From: Cliff Wickman <cpw@sgi.com>
To: John F Flynn III <flynnj@cs.fiu.edu>
Cc: linux-kernel@vger.kernel.org
Subject: Re: Very rare crash in prune_dcache
Date: Mon, 19 Dec 2005 16:34:35 -0600 [thread overview]
Message-ID: <20051219223435.GA2576@sgi.com> (raw)
In-Reply-To: <43A7286F.3080104@cs.fiu.edu>
We've seen the below on at 2.6.5 kernel (SuSE SLES9) at SGI.
Does it look like your crash?
The panic is by kswapd0:
<1>Unable to handle kernel NULL pointer dereference (address
0000000000000078)
<4>kswapd0[122]: Oops 8813272891392 [1]
whose stack shows:
[<a0000001001cecf0>] clear_inode+0x1b0/0x2c0
[<a0000001001d03d0>] generic_drop_inode+0x3b0/0x400
[<a0000001001ccf30>] iput+0x130/0x1c0
[<a00000020b6f0cd0>] nfs_dentry_iput+0x170/0x1c0 [nfs]
[<a0000001001ca050>] prune_dcache+0x510/0x540
[<a0000001001ca0c0>] shrink_dcache_memory+0x40/0x80
[<a00000010014c360>] shrink_slab+0x2e0/0x440
Both generic_shutdown_super()'s calls to shrink_dcache_parent() or
shrink_dcache_anon(), and kswapd0's call to shrink_dcache_memory()
call prune_dcache().
I suspect a race condition inside prune_dcache().
The prune_dcache() function:
lock dcache_lock
scan the dentry_unused list of dentry's for a given number ("count") of
dentry's to free:
if a dentry to free, call prune_one_dentry()
dentry_iput()
unlock dcache_lock
iput() any associated inode
d_free() the dentry
lock dcache_lock
unlock dcache_lock
Two processors entering prune_dcache() near the same time will both scan
the dentry_unused list and could try to iput() the same inode twice. That is
because the dcache_lock is released while running iput().

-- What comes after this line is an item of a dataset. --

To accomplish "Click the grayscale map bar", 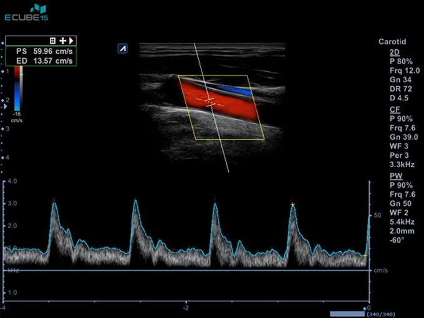I will 22,86.
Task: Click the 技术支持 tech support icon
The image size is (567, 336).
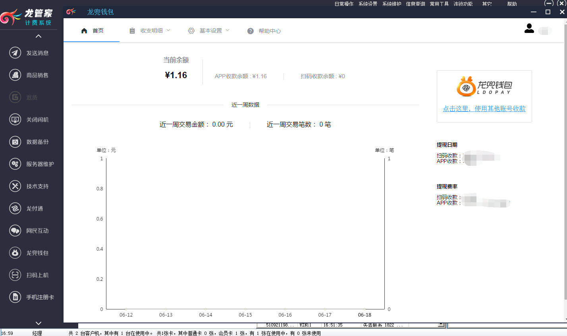Action: (x=15, y=186)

I suppose the dcache_lock must be released here because the iput() may take
a long time. And the dcache_lock is used many places in the system
to protect the dentry cache's lists.
It would seem to me that a straighforward fix would be to add another
lock to protect just the scan of the dentry_unused list only here in
prune_dcache()
-Cliff Wickman
On Mon, Dec 19, 2005 at 04:38:55PM -0500, John F Flynn III wrote:
> Good evening, folks...
>
> We have been experiencing a very rare (on average once every two to
> three months) crash on some of our servers.
>
> uname -a:
> Linux cheetah 2.6.9-22.0.1.ELsmp #1 SMP Thu Oct 27 13:14:25 CDT 2005
> i686 i686 i386 GNU/Linux
>
> (This is a CentOS provided kernel)
>
> Here is a photo of the bottom of the panic. Unfortunately the kernel has
> no chance to log this anywhere else:
>
> http://www.cs.fiu.edu/~flynnj/cheetah-crash.jpg
>
>
> The crash appears to be in prune_dcache, and has happened on several
> distinct machines, so we do not believe it is a hardware problem.
>
> If anyone has pointers on what bug could be causing this crash, or if
> it's been fixed in newer kernels we could try, it would be greatly
> appreciated. This only seems to happen on loaded production machines,
> and it happens so rarely that more detailed debugging is nearly impossible.
>
> Thanks in advance,
> -John Flynn
>
> --
> John Flynn flynnj@cs.fiu.edu
> =========================================================
> Systems and Network Administration /\_/\
> School of Computer Science ( O.O )
> Florida International University > <
> -
> To unsubscribe from this list: send the line "unsubscribe linux-kernel" in
> the body of a message to majordomo@vger.kernel.org
> More majordomo info at http://vger.kernel.org/majordomo-info.html
> Please read the FAQ at http://www.tux.org/lkml/
--
Cliff Wickman
Silicon Graphics, Inc.
cpw@sgi.com
(651) 683-3824
next prev parent reply other threads:[~2005-12-19 22:34 UTC|newest]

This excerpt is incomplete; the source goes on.